“College is the best time of your life. When else are your parents going to spend several thousand dollars a year just for you to go to a strange town and get drunk every night?” — David Wood
Engineering remains the in-demand degree across the employment spectrum and students have many colleges and universities from which to choose. How will students choose which to attend? Some will compare the achievements of former graduates. Others will examine course work and curricular pros and cons. Then there are those who compare costs and will only study at the best, meaning only the most expensive engineering program will do.
“Education is the most powerful weapon which to use to change the world.” – Nelson Mandela
The new generation of college students want to change the world. They want to make a difference in their communities and make money while doing it.

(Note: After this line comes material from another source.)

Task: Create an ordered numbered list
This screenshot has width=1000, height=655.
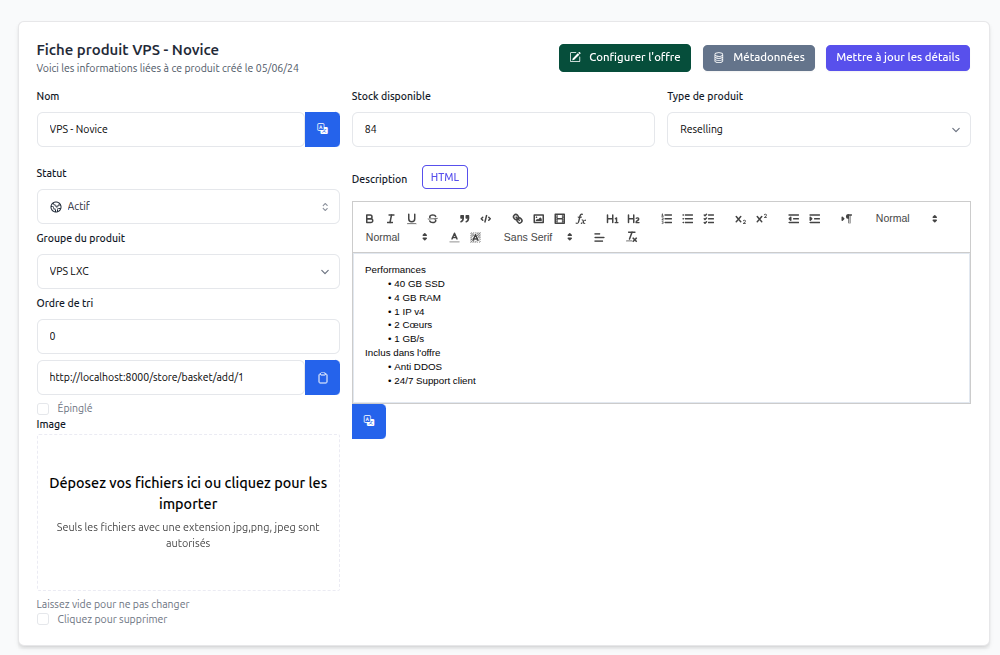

Working just to earn money takes a backseat to finding a career that is fun, fulfilling and meaningful. The old methods of motivating young people to further their education do not work as well anymore. They don’t want to know the potential return on their investment in college or listen to how much more they can earn over a lifetime with a college degree than they will if their education ends after high school. Today’s college students want the Excalibur of education. They want the best their parent’s money can buy.
The college or university a student graduates from can make a difference in the time between graduating and working, though. For an elite few, expense is no concern and parents happily hand over debit cards to pay the highest prices possible for their child’s college education and the prestige of the college named on their diploma.

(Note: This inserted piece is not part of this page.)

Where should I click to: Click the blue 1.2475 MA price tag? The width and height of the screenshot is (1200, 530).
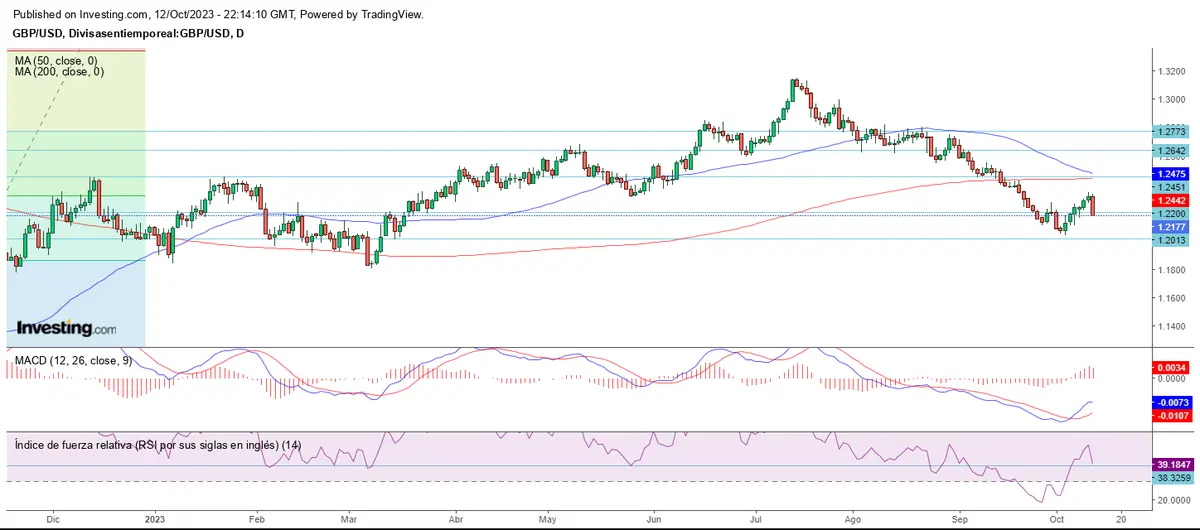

The United States far exceeds the rest of the world in the price of tuition and fees for a four-year bachelor program. On the list of most expensive colleges, the United States dominates. Globally, the cost of a college education excludes those in countries with seemingly low tuition. Where wages stay low, colleges stay institutions available only to the wealthiest. Even in countries offering free college educations, students can end up paying the balance ten years after graduation. In these locations, tuition as a percent of annual income puts them on the list of the world’s most expensive colleges.
10. University of Cambridge, Cambridge England, United Kingdom
Records of the University of Cambridge reach back to 1209 when the area was an ancient Roman trading post, making this the second oldest university in the United Kingdom. Cambridge currently has 21,000 students with around 1,300 of those coming from 65 different countries. Degrees in engineering, psychology, and natural and behavioral sciences as an international student come with high price tags.
Tuition for the bachelor programs listed above has tuition costs of $31,000. With fees for domestic and pastoral services at approximately $7,980 and living expenses estimated at $11,755, parents will pay around $49,000 to send their child to Cambridge University.